Nantanie
About
Nantanie approaches design through an exploration of the emotional and atmospheric qualities of space, transforming conceptual ideas into introspective, sensory-driven environments.
Drawn to the interplay of light, material, and perception, she investigates how spatial conditions evoke emotion and shape human experience, often focusing on moments of transition, stillness and subtle transformation.
Her practice blends poetic narratives with spatial experimentation, creating environments that are both reflective and immersive.
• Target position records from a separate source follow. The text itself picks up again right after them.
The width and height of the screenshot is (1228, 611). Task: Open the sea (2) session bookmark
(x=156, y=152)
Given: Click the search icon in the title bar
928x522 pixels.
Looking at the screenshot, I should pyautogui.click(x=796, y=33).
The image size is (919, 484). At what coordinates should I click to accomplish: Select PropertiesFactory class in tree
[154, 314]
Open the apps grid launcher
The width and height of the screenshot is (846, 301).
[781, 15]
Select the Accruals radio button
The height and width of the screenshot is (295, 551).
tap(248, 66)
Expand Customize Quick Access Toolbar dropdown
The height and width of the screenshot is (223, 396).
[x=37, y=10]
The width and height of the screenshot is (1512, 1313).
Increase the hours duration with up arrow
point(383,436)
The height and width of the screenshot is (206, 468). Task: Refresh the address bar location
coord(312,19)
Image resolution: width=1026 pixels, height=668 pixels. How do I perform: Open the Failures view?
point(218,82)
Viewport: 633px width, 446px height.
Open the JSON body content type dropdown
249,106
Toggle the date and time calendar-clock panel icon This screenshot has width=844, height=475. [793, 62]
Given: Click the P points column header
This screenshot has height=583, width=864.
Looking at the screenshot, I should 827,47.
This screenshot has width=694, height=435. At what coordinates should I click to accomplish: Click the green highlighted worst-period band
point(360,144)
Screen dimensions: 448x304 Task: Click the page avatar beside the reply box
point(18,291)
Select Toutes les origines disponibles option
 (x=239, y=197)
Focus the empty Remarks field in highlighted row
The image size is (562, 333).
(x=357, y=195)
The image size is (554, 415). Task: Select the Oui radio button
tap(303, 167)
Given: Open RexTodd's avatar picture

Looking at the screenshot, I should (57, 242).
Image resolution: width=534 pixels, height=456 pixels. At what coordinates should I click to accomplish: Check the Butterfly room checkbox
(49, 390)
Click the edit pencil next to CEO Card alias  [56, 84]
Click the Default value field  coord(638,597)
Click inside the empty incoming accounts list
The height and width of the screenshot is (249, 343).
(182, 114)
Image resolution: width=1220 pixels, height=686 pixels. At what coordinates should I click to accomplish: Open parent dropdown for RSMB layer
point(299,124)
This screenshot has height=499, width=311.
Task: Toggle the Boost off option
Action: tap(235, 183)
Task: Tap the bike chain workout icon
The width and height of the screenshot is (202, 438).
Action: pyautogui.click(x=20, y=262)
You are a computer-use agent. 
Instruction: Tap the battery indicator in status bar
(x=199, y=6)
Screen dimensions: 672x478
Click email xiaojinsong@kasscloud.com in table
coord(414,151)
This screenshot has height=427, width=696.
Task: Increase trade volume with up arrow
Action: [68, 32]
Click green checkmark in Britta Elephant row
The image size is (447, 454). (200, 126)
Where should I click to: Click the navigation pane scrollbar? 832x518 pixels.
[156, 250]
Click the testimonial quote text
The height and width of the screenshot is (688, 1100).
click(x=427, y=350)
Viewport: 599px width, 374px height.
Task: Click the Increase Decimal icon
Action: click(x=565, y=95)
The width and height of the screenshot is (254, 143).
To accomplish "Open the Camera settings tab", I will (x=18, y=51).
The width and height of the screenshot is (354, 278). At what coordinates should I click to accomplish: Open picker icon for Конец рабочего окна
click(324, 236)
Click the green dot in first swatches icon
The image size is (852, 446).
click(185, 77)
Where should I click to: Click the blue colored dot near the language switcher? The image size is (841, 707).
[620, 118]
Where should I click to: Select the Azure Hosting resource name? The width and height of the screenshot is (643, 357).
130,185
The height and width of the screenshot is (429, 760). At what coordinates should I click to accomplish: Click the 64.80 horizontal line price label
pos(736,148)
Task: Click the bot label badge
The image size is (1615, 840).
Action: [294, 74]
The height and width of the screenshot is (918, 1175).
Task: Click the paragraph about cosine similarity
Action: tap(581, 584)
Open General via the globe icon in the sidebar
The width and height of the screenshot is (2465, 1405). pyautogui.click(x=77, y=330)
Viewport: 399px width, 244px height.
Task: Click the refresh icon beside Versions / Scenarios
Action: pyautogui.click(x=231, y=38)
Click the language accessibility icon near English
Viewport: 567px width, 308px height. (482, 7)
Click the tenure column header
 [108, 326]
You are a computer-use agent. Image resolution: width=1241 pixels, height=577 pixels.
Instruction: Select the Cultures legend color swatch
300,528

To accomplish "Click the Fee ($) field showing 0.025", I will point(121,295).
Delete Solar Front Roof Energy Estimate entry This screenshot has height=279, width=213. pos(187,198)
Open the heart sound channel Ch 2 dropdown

Through a sensitive engagement with materiality, detail and spatial sequencing, she crafts experiences that extend beyond the visual, encouraging a deeper, more intimate connection between the user and their surroundings.
Nantanie approaches each project with clarity and intention, developing ideas that are conceptually grounded yet emotionally resonant, with a strong emphasis on atmosphere, perception and experience.
Therma:Null is a dystopian bathhouse set within the City of the Disgruntled, where those excluded from Singapore’s narrative of progress are displaced to Semakau Island.
Driven by the persona of Azeem Rahim, a failed civil engineer turned 'Undoer', the project critiques systemic inequality, meritocracy and the hidden infrastructures that sustain the city.
Using collage as a form-finding methodology, the design translates hollow cores, fragmentation and displacement into a brutalist spatial system.
Organised around a central thermal void, the bathhouse enforces a stark class divide, where elites and workers occupy separate levels yet rely on the same contaminated source. In Therma:Null, cleansing becomes an illusion—revealing how architecture can embody control, neglect and quiet resistance.
The bathhouse is entered through two contrasting thresholds that embody its underlying system of control and class division.
The entrance for the elites is compressed and inward-looking, defined by a narrow ascent and controlled light from above. It suggests exclusivity and privilege, carefully framing the experience of arrival as refined and intentional.
In contrast, the communal entrance for the remaining residents of the city appears more open and accessible, yet its exposed volume and harsh overhead light reveal a different condition—one of vulnerability and surveillance.
Together, these entrances reflect Azeem’s logic: a system where spatial experience reinforces hierarchy, and where the promise of openness and purity is ultimately a constructed illusion.